Stored items

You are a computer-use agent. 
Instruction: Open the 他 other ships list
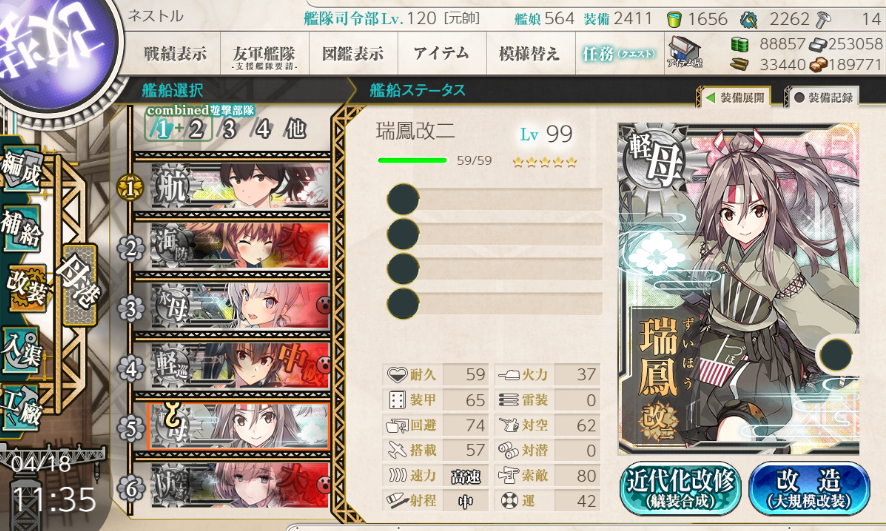296,129
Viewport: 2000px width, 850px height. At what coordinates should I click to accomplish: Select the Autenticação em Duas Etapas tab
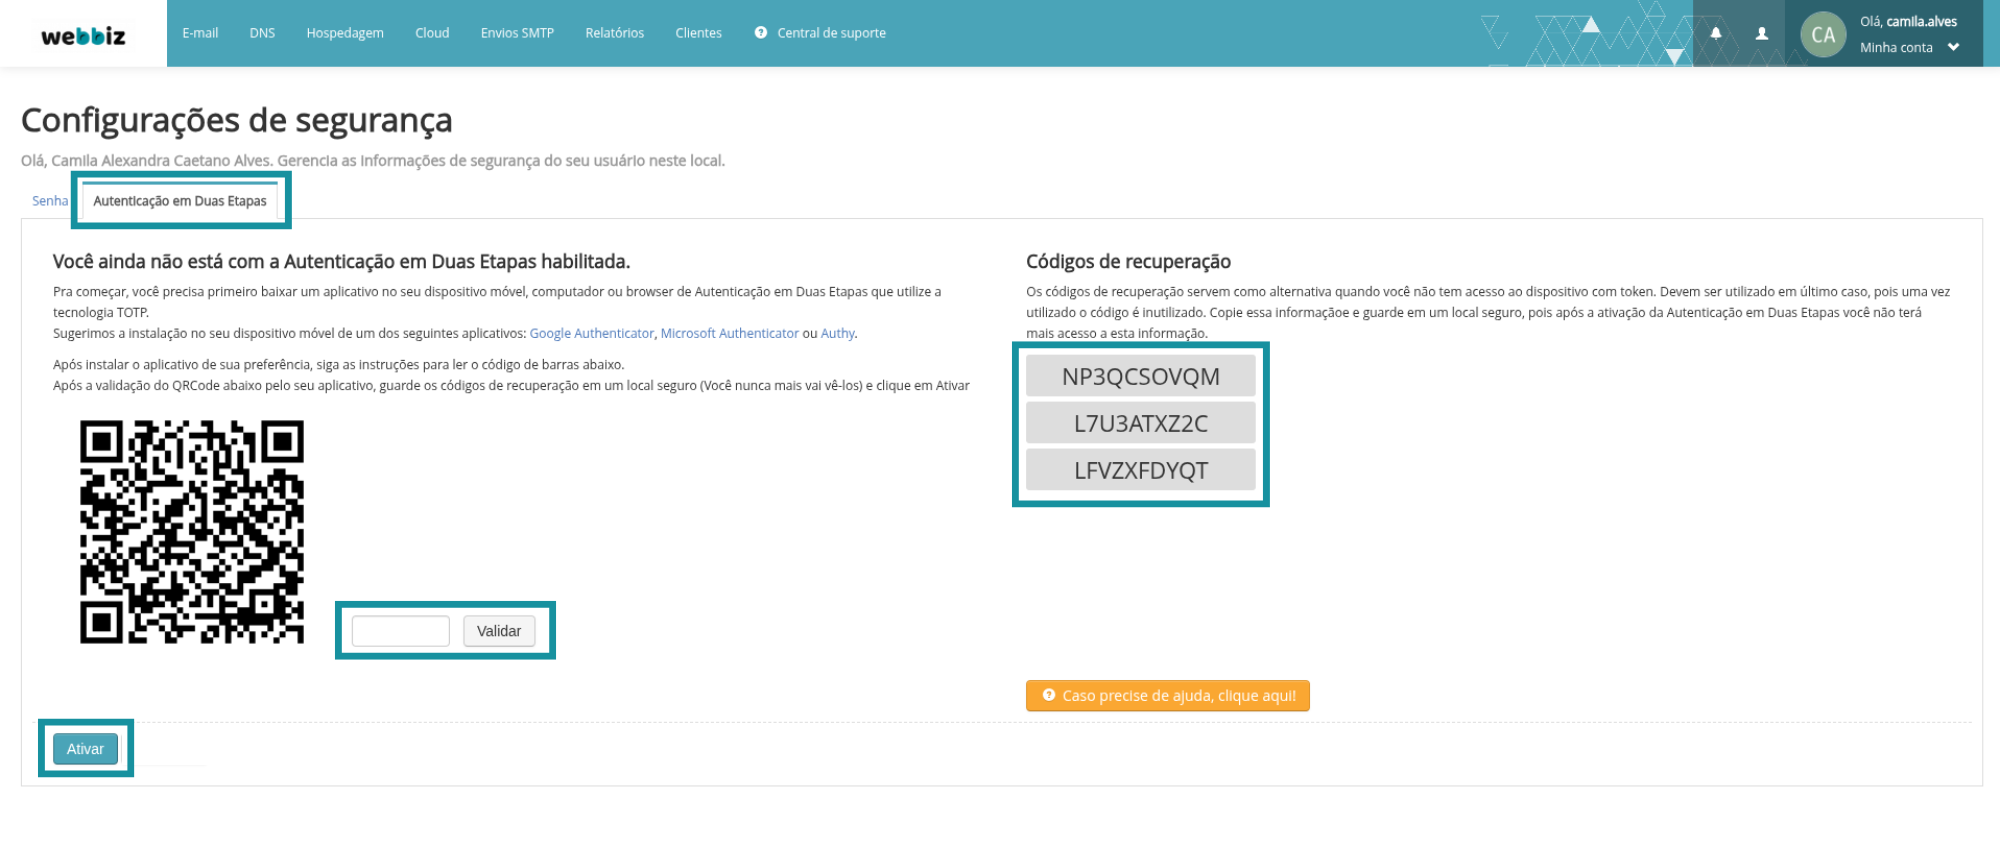[180, 201]
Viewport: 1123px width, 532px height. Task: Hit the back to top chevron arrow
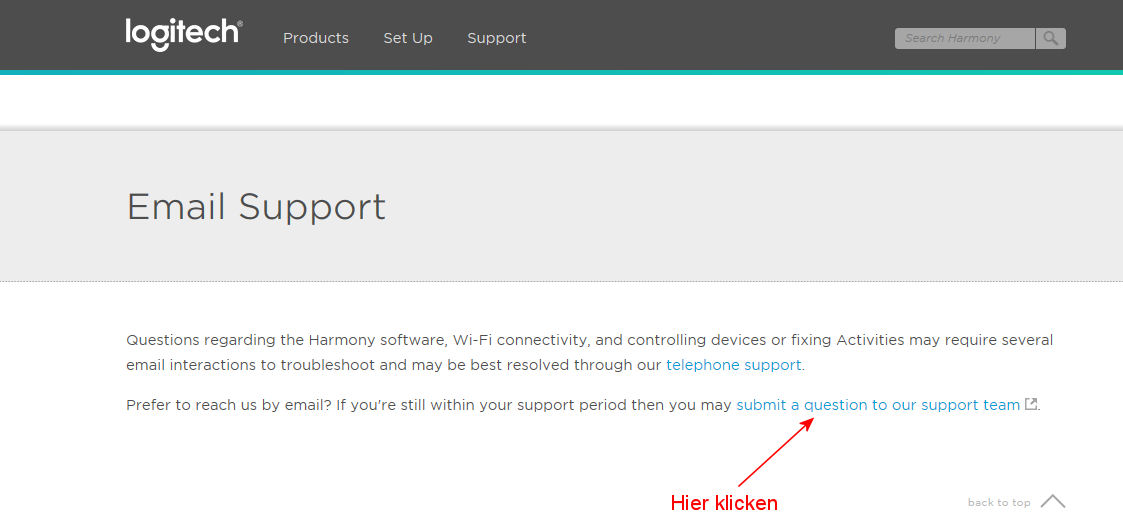(1052, 501)
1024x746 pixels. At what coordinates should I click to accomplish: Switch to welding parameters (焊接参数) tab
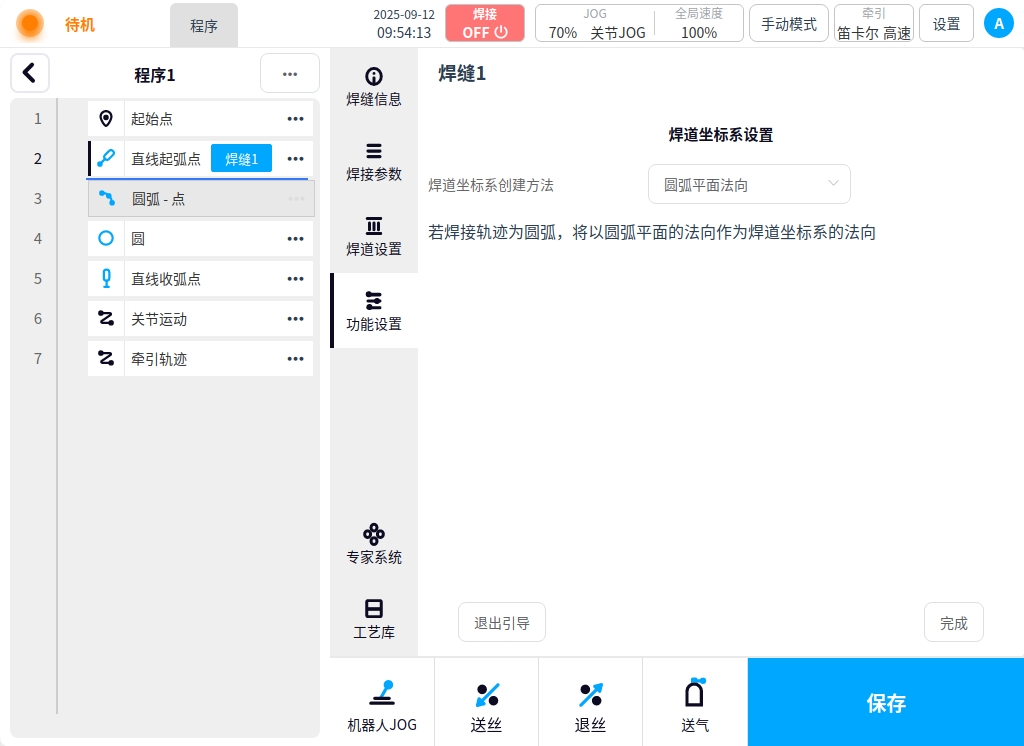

- **WHAT YOU ARE ASKED TO DO**
Beginning with the line that contains "Viewport: 1123px width, 532px", reproduce every line through the end of the records above exactly, leaving pictures out.

- **EXERCISE OUTPUT**
Viewport: 1123px width, 532px height. Task: Hit the back to top chevron arrow
(1052, 501)
1024x746 pixels. At what coordinates should I click to accomplish: Switch to welding parameters (焊接参数) tab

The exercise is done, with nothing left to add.